I will break it down into three ways (there are more, three will suffice for now):
- Andamento. The all-important, oft-neglected, meat and bones of mosaic. Andamento is another word for the rules or principles that underly the making of a mosaic, whether deeply ancient or thoroughly 21st century. We might call it something else or might even be unaware that we are using it, but once you understand andamento then everything else falls into place. And who better to teach you than these silent, beautiful, non-judgemental instructors?
Take the principle of sdoppiamento (line convergence, line splitting, two-into-one, one-into-two, the terms hardly matter). Look at this leg muscle in the second-century mosaic of the Judgement of Paris at the Louvre Museum (pictured above left). I have highlighted the places where it occurs. When the space expands (or contracts), the line splits (or converges). Above is a piece by the Canadian mosaic artist Julie Sperling. There you see it again, the lines are splitting. Technically, both artists are using the same principle. The Romans started it, we follow.
- Contrast. This is another of the key principles of mosaic making. It comes back to those dancing tesserae. When we pick up a piece, we have multiple things to consider: size, shape, texture, colour, tone, reflectiveness, placement, substrate etc. Each piece plays its part in the whole, each piece is there for a reason. But how do we control them? How do we stop the dancers from just running amok? How do we make sure that the individual pieces are understood by the viewer and can play their part?
Contrast is one way. This can be achieved with the effective handling of light and dark elements within the work as the Romans did. This is a seemingly simple approach but not when you consider the limitations of their materials and the task that their work had to perform within the setting of the rooms they were made for. Look at the detail within the border of the Judgement of Paris mosaic (above right). The face emerges from the dark background with just the right amount of emphasis. Clearly readable but not dominating. Look at the carefully placed lighter tesserae on the nose, brow, cheeks and chin as against the mid and darker tones. It is brilliant.

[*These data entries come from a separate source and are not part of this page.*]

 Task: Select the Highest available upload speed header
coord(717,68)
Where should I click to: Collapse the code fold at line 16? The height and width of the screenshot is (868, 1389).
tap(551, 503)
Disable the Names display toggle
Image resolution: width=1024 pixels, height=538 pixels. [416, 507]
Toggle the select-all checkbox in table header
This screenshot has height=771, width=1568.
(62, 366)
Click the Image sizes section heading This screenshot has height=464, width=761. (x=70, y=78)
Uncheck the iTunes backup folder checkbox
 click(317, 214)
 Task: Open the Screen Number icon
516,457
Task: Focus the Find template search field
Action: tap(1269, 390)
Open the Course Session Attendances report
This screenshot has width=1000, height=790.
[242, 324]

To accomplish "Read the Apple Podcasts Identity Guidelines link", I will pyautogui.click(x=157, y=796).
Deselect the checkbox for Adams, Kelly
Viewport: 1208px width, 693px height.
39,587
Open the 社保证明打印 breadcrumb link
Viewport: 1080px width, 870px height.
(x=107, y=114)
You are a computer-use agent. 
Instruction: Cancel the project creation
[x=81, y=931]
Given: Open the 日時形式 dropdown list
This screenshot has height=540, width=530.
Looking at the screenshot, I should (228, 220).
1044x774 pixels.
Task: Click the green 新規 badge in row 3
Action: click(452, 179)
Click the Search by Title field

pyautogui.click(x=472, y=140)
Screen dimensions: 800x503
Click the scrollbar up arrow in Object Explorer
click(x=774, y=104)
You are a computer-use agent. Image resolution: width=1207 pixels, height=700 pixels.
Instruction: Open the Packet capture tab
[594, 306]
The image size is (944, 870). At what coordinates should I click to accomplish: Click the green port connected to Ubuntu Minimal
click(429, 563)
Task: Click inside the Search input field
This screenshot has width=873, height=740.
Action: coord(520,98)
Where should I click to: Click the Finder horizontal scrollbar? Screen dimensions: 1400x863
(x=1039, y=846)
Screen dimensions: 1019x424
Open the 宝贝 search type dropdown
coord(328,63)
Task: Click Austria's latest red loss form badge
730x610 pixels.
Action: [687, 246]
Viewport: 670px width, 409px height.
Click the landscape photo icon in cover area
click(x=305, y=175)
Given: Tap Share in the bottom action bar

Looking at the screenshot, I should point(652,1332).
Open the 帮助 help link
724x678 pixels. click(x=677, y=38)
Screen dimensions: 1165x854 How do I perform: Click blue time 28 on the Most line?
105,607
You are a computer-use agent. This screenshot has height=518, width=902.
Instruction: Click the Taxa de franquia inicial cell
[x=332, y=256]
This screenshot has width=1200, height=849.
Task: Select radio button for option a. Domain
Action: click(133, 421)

As contemporary artists we are doing the same thing but with a much wider range of options. Below is a piece by Scottish artist Rachel Davies called the Weight of Words. The contrast used in this piece is clearly one of dark slate/light glass, but also of colour, size, direction and cut. Collectively, the different aspects of contrast work together to create the power of the piece.
- Placement. By placement I mean the judicious consideration of where to place one tessera in relation to another. It is fair to say that a couple of handfuls of pieces at most when carefully placed can be enough to express an entire mood, idea or emotion within a larger mosaic. You only need to look at Roman mosaics, especially faces, to see what I mean. The one pictured at the top of the page from the Bardo Museum in Tunisia of a fisherman about to cast his net is a good example. There is no fussiness to the placement of the tesserae in the eyes and mouth and yet everything is there that needs to be. We can read the man’s concentration and focus. The three diagonal lines on the left of his neck are all that is required to express movement but that takes me back to andamento (above) a subject too rich and fascinating to cover fully here.
Without paint to slosh around or clay to mould, contemporary mosaic artists also use placement to express their intentions. I love the piece below by Anabella Wewer called Organised Chaos. Those few wayward tesserae at the top of the work, drifting off into the black expanse of the background, convey an enormous amount about uncontrollability. Rein ourselves in as much as we will, there will always be stray elements, dark intentions, hidden desires, things that refuse to fit the mould.
I hope that this brief taste of what Roman mosaics can teach us about contemporary practice will make you look at them anew. That you will start following #romanmosaics, add a day or so onto any holiday that takes you near the Mediterranean and put books about Roman mosaics onto your wish list. They will enrich and enhance your own mosaics, I promise.